In reply to Louisiana you broke my heart baby by The C.J (not verified)
calls for still tougher heroin penalties
My first thought was does Sen. Morrell have undisclosed interests in the penal system? If his reasoning is simply ideological he should consider that even where Draconian drug laws exist, people still use drugs. Singapore which has the death penalty for possession, supply & trafficking claims to be successful at reducing this 'problem'. I reckon if numbers relating to class 'A' are falling it's more likely to be because people have to take extra care to hide their involvement, or a reflection of a changing taste in drugs. Either way how can you call executing hundreds of people year on year a success - especially when their involvement is often driven by poverty?
Re. 'the C.J.'s' (?!?) post - it made me smile and cringe; the truth of it depressed me - it's length gave me a headache. As a heroin addict of 30 years (and no I'm not proud of this) your appraisal of treatment providers/counsellors and addicts is very recognizable. (I hope if any counsellors read this they understand why addicts might feel they have to be less than truthful at times and don't take offense.) I've never lied outright myself although I have underestimated at times.....). I was SO happy when I found a clinic where I could be truthful but I'm only in this position because I go to a private clinic, i.e. I pay. I was going to explain why I'm still in this position in an effort to convince those still undecided about reform why drugs prohibition won't achieve it's aims, but two long posts in a row is too much.

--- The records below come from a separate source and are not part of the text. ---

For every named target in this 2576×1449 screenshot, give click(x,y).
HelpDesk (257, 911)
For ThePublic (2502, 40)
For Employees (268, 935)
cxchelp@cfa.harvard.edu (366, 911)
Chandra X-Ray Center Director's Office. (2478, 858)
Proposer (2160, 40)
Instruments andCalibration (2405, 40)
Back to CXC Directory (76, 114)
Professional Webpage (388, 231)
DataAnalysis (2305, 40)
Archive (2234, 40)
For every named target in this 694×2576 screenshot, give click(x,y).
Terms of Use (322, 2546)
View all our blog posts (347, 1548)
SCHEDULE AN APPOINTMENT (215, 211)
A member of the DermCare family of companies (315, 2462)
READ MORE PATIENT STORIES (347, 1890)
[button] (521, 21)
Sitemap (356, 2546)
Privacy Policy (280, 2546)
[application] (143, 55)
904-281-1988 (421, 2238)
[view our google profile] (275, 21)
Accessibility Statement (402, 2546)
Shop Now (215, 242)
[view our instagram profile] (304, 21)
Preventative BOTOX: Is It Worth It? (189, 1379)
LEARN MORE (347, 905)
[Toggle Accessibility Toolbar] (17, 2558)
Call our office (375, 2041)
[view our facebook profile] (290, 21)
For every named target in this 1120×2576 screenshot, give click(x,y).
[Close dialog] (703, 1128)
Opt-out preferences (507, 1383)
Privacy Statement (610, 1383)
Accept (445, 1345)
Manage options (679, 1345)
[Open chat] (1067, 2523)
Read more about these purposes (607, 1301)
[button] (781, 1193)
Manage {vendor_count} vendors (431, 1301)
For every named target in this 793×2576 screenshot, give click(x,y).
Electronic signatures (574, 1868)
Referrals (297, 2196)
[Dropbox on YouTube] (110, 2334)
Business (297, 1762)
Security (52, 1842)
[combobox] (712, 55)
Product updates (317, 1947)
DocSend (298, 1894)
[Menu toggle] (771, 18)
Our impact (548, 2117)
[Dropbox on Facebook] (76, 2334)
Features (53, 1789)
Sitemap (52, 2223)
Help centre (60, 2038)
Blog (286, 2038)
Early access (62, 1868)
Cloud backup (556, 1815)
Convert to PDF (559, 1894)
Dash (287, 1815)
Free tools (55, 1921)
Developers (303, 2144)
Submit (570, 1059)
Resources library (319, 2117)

One last point. For all those who wonder why some people on heroin appear to age more slowly than others - at least as far as wrinkles go, or why they rarely get colds (I haven't had one in decades), I'm guessing it's to do with breathing more shallowly. In case vanity puts silly thoughts in any minds, my 'Fabulous Shape Forever' yoga book (sadly I never get much beyond lesson 4) says 'Life is breath and he who only half breathes, only half lives' (Currie, 1997). I sometimes think this is an apt description of opiate addiction!
It's all about control
I will never understand the compulsion that some people have to control the thoughts and freedom of others. I have never known someone addicted to opiates that would hurt another for any reason other than someone standing in he way of their need for the medication. I have a dependence on opiates,( not an addiction) thanks to chronic pain issues, and I have to say, that only 1 of 10 medical professionals that I encounter do NOT understand the difference nor do they care; Prohibition has blinded even those we depend on to relieve pain for the most part. I resent the attitude that I am so weak and ignorant that given control of my own pain relief, I would do my self harm. There was a time before politicians and their bigoted laws, when people and doctors did just fine. What needs to be controlled is the quality and price and availability of the medications people need or simply choose to use as are alcohol and tobacco.
I'm sad to have to cross NOLA off of my list of places to vacation and to recommend to others. It is a beautiful place with wonderful people, and I hope they can remedy this before it destroys them.
you
stop writing when your high!!!!!!!!!!!!!!!!!!!!!!!!!!!!!!!!!!!!!!